I researched their tech stack (React, Node.js, microservices), read about their mobile app performance optimizations, studied their user interface patterns. I was ready to discuss component architecture, state management at scale, performance optimization for large product catalogs.
I prepared for the wrong interview.
Round 1: The False Comfort
The first round was an online assessment. Standard stuff for a frontend role:
- JavaScript fundamentals and ES6 features
- React concepts: hooks, component lifecycle, state management
- Problem-solving questions (not heavily algorithmic, more logic-based)
- Some CSS and responsive design questions
I felt comfortable. These were the tools I use daily. The problems were practical, relevant to actual frontend development work. I submitted the assessment feeling pretty good about my chances.
Two days later: “Congratulations! You’ve cleared the first round. Please come to our office for the next round.”

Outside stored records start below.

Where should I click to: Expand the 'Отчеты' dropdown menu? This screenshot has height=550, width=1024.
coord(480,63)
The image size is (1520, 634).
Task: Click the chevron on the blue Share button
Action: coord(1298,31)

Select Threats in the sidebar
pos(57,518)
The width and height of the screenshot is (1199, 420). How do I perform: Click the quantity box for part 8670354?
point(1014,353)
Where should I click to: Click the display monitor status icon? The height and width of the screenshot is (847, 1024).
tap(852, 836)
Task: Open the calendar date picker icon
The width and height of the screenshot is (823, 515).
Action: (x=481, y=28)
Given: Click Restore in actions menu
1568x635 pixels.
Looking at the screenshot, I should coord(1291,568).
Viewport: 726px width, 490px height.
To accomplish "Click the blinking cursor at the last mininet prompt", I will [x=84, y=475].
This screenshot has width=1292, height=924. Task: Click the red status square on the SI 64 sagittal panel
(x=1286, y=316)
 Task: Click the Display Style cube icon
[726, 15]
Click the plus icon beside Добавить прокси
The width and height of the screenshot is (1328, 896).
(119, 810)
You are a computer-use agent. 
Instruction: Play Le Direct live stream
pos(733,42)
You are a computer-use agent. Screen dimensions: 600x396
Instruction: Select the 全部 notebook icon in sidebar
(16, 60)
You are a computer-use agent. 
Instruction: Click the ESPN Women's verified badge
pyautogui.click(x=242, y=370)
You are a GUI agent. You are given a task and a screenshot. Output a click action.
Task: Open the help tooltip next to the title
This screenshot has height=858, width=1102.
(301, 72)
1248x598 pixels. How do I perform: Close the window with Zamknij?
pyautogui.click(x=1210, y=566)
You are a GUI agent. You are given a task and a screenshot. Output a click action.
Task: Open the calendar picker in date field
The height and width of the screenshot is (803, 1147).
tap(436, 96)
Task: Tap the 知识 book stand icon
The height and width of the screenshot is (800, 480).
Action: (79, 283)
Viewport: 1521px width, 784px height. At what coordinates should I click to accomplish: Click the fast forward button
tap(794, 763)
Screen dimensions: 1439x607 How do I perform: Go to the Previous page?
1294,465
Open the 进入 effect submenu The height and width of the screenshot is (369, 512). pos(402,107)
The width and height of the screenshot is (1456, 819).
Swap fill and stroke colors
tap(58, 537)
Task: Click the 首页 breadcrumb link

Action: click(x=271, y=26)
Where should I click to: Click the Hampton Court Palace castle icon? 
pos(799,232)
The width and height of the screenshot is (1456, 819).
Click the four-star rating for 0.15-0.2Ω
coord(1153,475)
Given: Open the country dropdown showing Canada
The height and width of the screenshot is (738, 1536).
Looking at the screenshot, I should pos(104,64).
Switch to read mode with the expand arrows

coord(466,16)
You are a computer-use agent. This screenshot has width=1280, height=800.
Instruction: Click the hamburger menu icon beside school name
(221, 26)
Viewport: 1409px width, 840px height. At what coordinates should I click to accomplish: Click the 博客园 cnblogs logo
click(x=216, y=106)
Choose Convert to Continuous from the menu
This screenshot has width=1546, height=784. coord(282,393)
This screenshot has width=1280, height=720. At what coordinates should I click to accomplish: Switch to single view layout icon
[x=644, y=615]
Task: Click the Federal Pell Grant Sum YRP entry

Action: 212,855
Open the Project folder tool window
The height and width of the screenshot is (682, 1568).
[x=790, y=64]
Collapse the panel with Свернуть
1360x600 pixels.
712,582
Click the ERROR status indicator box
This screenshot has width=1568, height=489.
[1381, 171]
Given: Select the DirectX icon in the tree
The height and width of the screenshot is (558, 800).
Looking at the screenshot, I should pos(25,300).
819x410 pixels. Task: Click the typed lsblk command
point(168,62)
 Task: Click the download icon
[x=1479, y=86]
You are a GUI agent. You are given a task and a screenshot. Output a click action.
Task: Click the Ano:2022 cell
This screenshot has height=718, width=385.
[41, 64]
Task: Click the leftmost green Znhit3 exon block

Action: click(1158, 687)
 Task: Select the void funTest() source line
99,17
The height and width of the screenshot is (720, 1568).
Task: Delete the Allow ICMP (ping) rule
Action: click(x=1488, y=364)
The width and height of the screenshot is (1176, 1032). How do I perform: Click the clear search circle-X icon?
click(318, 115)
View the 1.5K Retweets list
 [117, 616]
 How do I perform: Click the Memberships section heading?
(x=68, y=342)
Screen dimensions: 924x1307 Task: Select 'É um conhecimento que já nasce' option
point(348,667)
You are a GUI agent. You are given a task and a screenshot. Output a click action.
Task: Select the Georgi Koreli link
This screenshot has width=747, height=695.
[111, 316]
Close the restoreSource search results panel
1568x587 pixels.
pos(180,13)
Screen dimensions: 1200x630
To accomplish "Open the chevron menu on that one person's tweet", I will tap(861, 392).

Perfect. I assumed round two would dive deeper into React architecture, maybe discuss some system design, possibly pair programming on a real frontend challenge.
I was so wrong.
Round 2: The Office Visit That Wasn’t What I Expected
Walking into Myntra’s Bangalore office, I felt that familiar pre-interview energy. The office looked great — modern, buzzing with activity, engineers everywhere. This felt like a place where I could do good work.
The interviewer introduced himself — let’s call him Raj, a senior software engineer who’d been at Myntra for three years. We exchanged pleasantries about the company, the role, my background.
Then he said something that should have been a red flag: “Great. So today we’re going to focus on your problem-solving skills and algorithmic thinking.”
Algorithmic thinking? For a senior frontend role?
Before I could process this fully, he handed me a pen and a blank sheet of paper.
“Here are two problems I’d like you to solve. Take your time, explain your approach, and write the code.”
Problem 1: Non-Overlapping Intervals
The Problem: Given a collection of intervals, find the minimum number of intervals you need to remove to make the rest of the intervals non-overlapping.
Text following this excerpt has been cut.